News of Pontes' suicide, driven home by the vandalized exterior, jarred a neighborhood that rarely sees any major disturbance. That wasn't always the case. In the old days, Sevier Park was an open-air drug market, not the family-friendly place it is now. Nor was 12South always the prime destination it has become. Businesses along this stretch of 12th Avenue were more ragtag than trendy. But the neighborhood's fortunes rose dramatically over the past 20 years, turned around by some planning muscle and an ounce or two of foresight. It has evolved into one of the hottest communities in the city.
The cherry on top was the arrival of 12th & Paris, a mixed-use development of retail and residences with a modern design by Nick Dryden. It made the area an attraction. And there on the corner, as its anchor, was Burger Up — hip, comfortable and inviting, an upscale burger place that sounded all the right notes about sustainability and locavore dining.
The simple menu won a cult following from diners and reviewers alike after it opened in late spring of 2010. Hourlong waits became common, and patrons could be seen waiting their turn outside in any kind of weather. And even though Burger Up has drawn raves in the national press, it is by and large a neighborhood joint — the kind of comfortable place that develops regulars but welcomes anyone.
Credit goes to Michael, Miranda and the entire team, but some of the contributions were uniquely Michael's. He built the communal tables that give the room its boarding-house coziness. He built the benches and the stools at the bar, making Burger Up a place to linger as well as to savor. He served as its general manager and helped assemble its close-knit staff.
The second Burger Up in Williamson County is in many ways an even bigger testament to Pontes, who supervised its construction and opening. Behind the scenes, the owners' marriage was crumbling, but customers never saw that out front. They saw an outpost of 12South warmth in a Cool Springs strip mall. Michael and Miranda might have argued through attorneys about the end of their relationship, but the product of that union was a success.
In the days after Michael's death, friends and neighbors say they searched for clues that he planned to kill himself. They may never find any. Experts say suicide is almost always the result of mental illness, but the signs are not always visible.
John McDougal certainly didn't see any. The owner of McDougal's Chicken a couple of doors down in Cool Springs, he's known Pontes since he began work on the second location. Last Thursday, he sat down at the bar for lunch and talked shop with Michael.
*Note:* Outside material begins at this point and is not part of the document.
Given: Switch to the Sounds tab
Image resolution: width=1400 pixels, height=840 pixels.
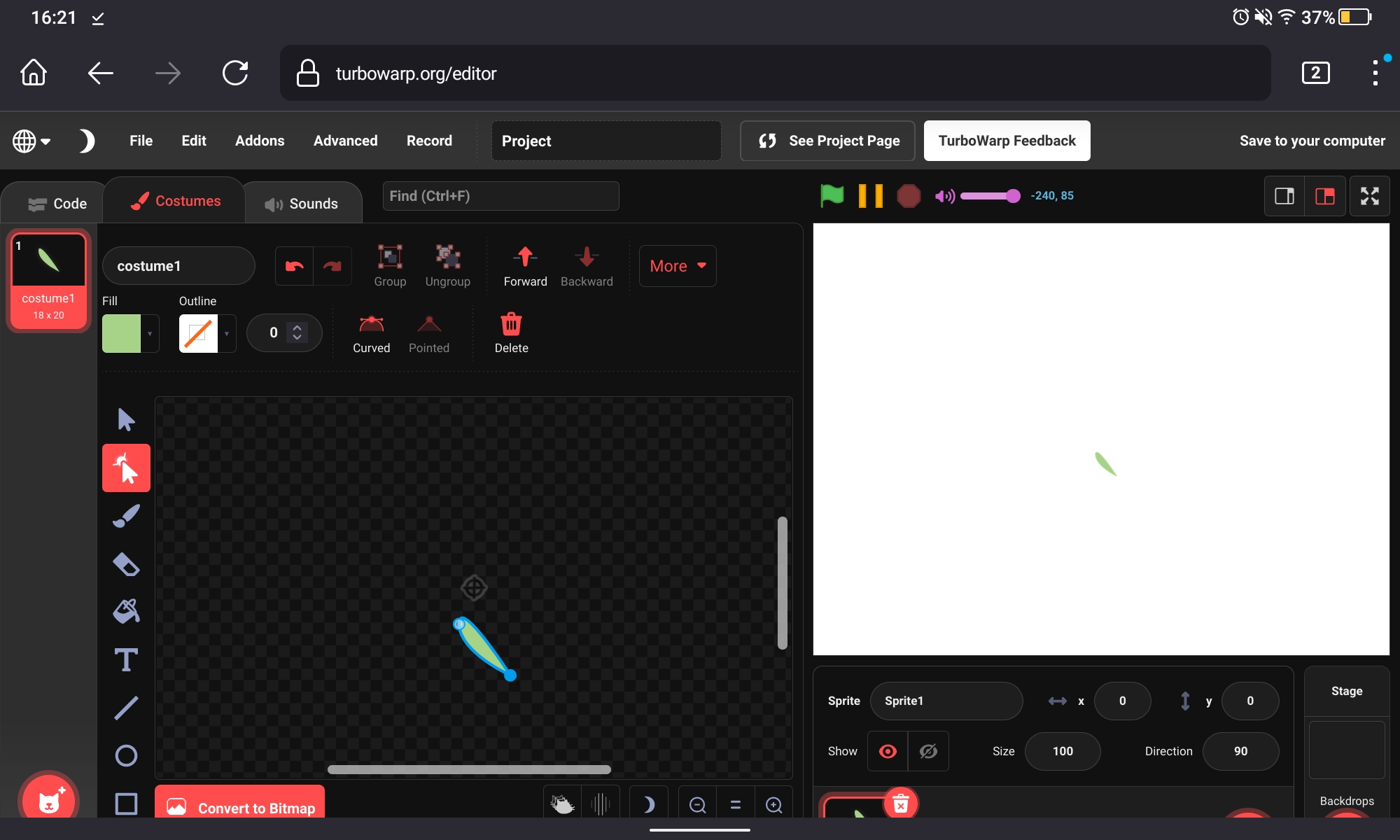Looking at the screenshot, I should point(302,204).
"There was nothing to me that stuck out," McDougal says. "I've replayed that 45-minute conversation that I had with him Thursday a thousand times in my head since then just to see if there was something there that didn't make sense at all. He was just Mike. He seemed normal to me."
McDougal had actually made plans for Saturday with Pontes to check out the farmers' market at The Factory in Franklin. But he didn't see him on Friday, which he says was unusual. "They said he called in sick," McDougal says. What happened next is as incomprehensible to him now as it was when he got the call Saturday morning that Pontes was gone.
The Cool Springs location reopened on Sunday, and 12South was scheduled to open on Wednesday. The brown paper that has covered the windows since last Saturday came down, the flowers that well-wishers have left will be gathered up, and some sense of normalcy will resume. Neighbors talked about making a show of support and packing the 75-seat place.
Meanwhile, friends and loved ones gathered Wednesday at Cal Turner's farm in Brentwood to celebrate Michael Pontes and the community he helped to build. They want him remembered for his 43 years of life, not his last, violent hours.